Joint Discriminative Decoding of Word and Semantic Tags for Spoken Language Understanding
- Anoop Deoras ,
- Gokhan Tur ,
- Ruhi Sarikaya ,
- Dilek Hakkani-Tür
IEEE Transactions on Audio, Speech, and Language Processing |
Most Spoken Language Understanding (SLU) systems today employ a cascade approach, where the best hypothesis from Automatic Speech Recognizer (ASR) is fed into understanding modules such as slot sequence classifiers and intent detectors. The output of these modules is then further fed into downstream components such as interpreter and/or knowledge broker. These statistical models are usually trained individually to optimize the error rate of their respective output. In such approaches, errors from one module irreversibly propagates into other modules causing a serious degradation in the overall performance of the SLU system. Thus it is desirable to jointly optimize all the statistical models together. As a first step towards this, in this paper, we propose a joint decoding framework in which we predict the optimal word as well as slot sequence (semantic tag sequence) jointly given the input acoustic stream.

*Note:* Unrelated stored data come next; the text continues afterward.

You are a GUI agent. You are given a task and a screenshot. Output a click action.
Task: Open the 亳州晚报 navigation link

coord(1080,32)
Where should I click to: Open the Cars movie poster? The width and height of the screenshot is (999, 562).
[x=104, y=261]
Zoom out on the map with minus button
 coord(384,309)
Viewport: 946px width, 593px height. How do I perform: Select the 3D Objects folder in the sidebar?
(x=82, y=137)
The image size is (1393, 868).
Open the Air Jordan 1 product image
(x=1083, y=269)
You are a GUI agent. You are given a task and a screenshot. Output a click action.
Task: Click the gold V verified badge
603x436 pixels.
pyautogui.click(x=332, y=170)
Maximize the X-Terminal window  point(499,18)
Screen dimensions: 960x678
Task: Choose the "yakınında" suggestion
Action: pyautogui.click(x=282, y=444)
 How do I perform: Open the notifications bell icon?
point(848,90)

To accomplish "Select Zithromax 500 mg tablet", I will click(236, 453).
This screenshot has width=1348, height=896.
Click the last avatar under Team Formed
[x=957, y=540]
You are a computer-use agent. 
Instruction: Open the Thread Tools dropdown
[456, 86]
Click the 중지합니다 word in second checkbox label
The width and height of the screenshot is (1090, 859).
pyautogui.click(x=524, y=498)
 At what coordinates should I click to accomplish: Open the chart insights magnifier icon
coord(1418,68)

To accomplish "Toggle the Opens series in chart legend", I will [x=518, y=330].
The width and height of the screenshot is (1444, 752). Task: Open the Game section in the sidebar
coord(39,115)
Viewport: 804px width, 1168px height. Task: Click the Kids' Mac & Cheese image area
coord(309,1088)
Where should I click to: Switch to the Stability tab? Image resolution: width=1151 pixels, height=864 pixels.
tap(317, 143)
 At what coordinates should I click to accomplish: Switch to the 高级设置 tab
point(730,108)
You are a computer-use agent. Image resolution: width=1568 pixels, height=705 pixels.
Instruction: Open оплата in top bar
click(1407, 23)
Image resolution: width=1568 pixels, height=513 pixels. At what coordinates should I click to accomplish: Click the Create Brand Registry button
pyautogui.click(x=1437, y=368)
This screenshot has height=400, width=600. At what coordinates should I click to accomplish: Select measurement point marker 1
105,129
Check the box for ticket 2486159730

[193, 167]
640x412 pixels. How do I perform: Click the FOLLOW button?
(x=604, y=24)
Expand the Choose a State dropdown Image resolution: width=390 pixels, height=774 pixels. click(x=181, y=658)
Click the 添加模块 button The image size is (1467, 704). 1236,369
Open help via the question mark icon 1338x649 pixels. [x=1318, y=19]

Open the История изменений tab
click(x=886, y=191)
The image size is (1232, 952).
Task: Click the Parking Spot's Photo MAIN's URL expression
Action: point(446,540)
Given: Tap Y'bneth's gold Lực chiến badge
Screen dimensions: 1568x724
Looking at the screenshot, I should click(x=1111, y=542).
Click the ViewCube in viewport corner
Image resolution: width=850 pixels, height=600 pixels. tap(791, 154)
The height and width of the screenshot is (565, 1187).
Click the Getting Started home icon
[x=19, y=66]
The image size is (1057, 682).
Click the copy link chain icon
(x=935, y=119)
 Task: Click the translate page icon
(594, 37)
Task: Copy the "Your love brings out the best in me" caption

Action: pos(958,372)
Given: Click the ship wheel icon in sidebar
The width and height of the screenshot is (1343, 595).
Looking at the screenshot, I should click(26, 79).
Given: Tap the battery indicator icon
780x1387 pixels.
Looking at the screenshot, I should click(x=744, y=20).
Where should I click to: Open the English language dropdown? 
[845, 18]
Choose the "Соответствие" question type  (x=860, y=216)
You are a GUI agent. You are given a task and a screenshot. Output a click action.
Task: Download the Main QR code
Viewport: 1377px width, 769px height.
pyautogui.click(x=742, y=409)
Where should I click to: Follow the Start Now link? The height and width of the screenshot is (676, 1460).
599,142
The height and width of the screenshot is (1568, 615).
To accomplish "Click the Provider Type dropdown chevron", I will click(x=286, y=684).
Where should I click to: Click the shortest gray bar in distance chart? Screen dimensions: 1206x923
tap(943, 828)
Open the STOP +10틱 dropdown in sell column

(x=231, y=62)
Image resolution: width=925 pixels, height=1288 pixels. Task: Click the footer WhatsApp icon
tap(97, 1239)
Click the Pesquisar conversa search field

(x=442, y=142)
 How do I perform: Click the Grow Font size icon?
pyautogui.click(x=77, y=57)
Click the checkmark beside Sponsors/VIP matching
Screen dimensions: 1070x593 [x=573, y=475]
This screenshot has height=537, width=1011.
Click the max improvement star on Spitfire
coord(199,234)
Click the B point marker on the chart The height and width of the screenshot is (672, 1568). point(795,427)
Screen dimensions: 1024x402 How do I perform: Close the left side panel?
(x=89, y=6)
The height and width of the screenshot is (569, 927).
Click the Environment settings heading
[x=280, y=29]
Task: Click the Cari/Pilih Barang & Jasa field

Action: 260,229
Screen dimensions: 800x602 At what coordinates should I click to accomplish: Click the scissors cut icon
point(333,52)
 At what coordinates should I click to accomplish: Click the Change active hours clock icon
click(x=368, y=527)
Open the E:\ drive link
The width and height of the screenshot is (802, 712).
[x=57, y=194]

Furthermore, the improved recognition output is then used for an utterance classification task, specifically, we focus on intent detection task. On a SLU task, we show 1.5% absolute reduction (7.6% relative reduction) in word error rate (WER) and 1.2% absolute improvement in F measure for slot prediction when compared to a very strong cascade baseline comprising of state-of-the-art large vocabulary ASR followed by conditional random field (CRF) based slot sequence tagger. Similarly, for intent detection, we show 1.2% absolute reduction (12% relative reduction) in classification error rate.